Automated Program Repair Using LLMs

Publication Date

Spring 4-22-2026

College

College of Sciences & Mathematics

Department

Math and Computer Science, Department of

Faculty Mentor

Esteban Rodriguez

Presentation Type

Talk/Oral

Summary

Large Language Models (LLMs) have recently become popularized as tools for automated program repair (APR), presenting a promising approach to fixing software defects with minimal human intervention. However, while LLMs can generate these patches to fix defects, their ability to reliably evaluate the correctness and quality of those patches remains an open challenge.

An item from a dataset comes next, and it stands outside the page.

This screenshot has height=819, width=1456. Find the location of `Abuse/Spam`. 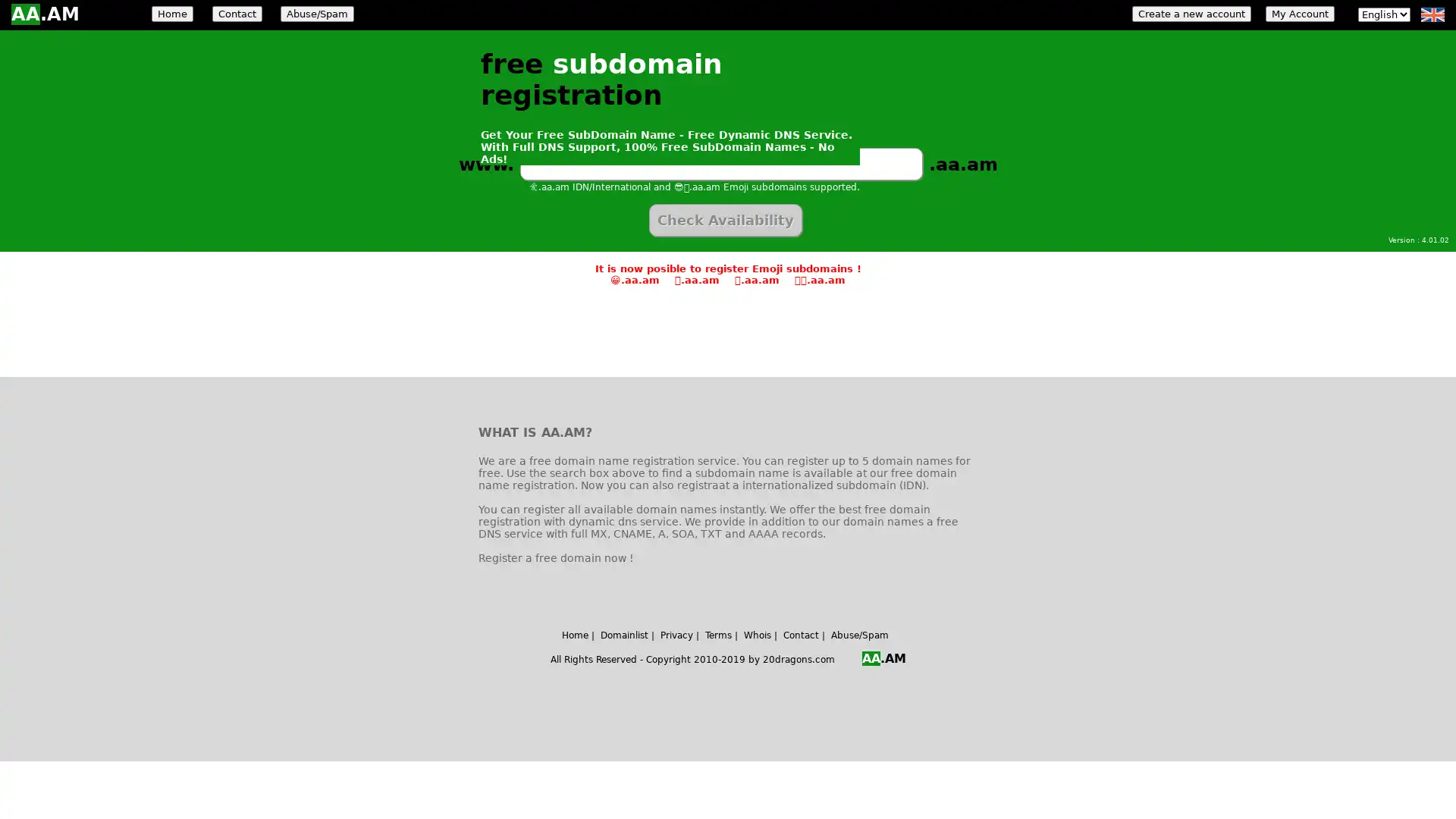

Abuse/Spam is located at coordinates (316, 14).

This study investigates the effectiveness of LLMs in both generating and evaluating software patches. We replicate and extend the RepairAgent framework, using ChatGPT and other LLMs to produce patches for real-world bugs. RepairAgent is the tool that we use to generate patches on software defects for various open source systems. Previous work shows LLMs are a promising judge when evaluating source code and summaries, but not reliable enough to replace humans for software engineering tasks. We constructed an evaluation layer that judges the quality of patches produced through APR systems and created from a dataset of produced patches, evaluated using various LLMs (i.e., DeepSeek, GPT-4omini). The LLM utilizes ground-truth tests to determine the reliability of the patches.